WITAMINKI DLA CHŁOPCZYKA I DZIEWCZYNKI
Odsłony: 1713
Dobra odporność ma wielkie znaczenie jesienią, kiedy wokoło chodzą zasmarkane i zakaszlane osoby. Dlatego korzystając z pory największej obfitości warzyw i owoców, zafunduj sobie zdrową kurację. Na przykład na bazie poczciwej marchwi.
– Cześć. Dorota nie wróciła jeszcze z pracy? – zapytałam zdziwiona widząc w drzwiach jej męża.- Wróciła, ale pojechała do jakiejś hurtowni po, jak się wyraziła, wiosenny zastrzyk energii. Chodź i poczekaj na nią, powinna zaraz wrócić.
Weszłam do kuchni a Kacper zaczął robić kawę. Po chwili trzasnęły drzwi wejściowe, nastał hałas i do kuchni weszła Dorota ze zgrzewką soku marchwiowego dla dzieci w litrowych butelkach.
– Kacper, zjedź na dół, w samochodzie jest drugi karton, nie miałam się jak zabrać.
Małżonek Sympatyczny wyszedł a ja rzuciłam okiem na soki.
– Dwadzieścia litrowych soków marchwiowych, w aucie drugie tyle… Przedszkole Pawełka wpadło w kłopoty finansowe…? – zapytałam zaczepnie.
– Coś ty! To soki dla mnie.
– Ale to są soki dla dzieci!
– No to co. Są wartościowe dlatego, że są dla dzieci właśnie.

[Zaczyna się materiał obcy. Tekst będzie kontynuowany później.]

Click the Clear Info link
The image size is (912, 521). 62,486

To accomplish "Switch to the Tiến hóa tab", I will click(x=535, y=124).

– I zamierzasz pić litr soku dziennie?
– Tak. Marchew ma między innymi dużo witaminy B, PP i C, beta-karoten, wspomaga wytwarzanie pigmentów. Dostarcza ważnych związków mineralnych, takich jak wapń, żelazo, fosfor, miedź, cynk, molibden, magnez, jod oraz potas Jednym słowem lepszy wzrok, lepsza skóra, włosy i paznokcie. – Dorota wyrecytowała mi bez zająknięcia mądrą teorię.
– No ale po co ci dziennie pić aż takie ilości? Spokojnie wystarczy ci szklanka tego soku. Efekt będzie podobny, a nie nabawisz się żółtego koloru skóry. Poza tym obrzydzisz sama sobie marchew.
– Jak jesteś taka mądra, to powiedz czym można zastąpić marchew. – odcięła się poirytowana koleżanka.
– Po co masz ją zastępować? Marchew jest odżywcza, że tak powiem, w różnych postaciach. W sokach, gotowana i na surowo. Żongluj sposobami przyrządzania, to ci się nie znudzi.
– Nie cierpię marchewki z groszkiem! To co? Tylko surówka z jabłkiem mi przychodzi na myśl.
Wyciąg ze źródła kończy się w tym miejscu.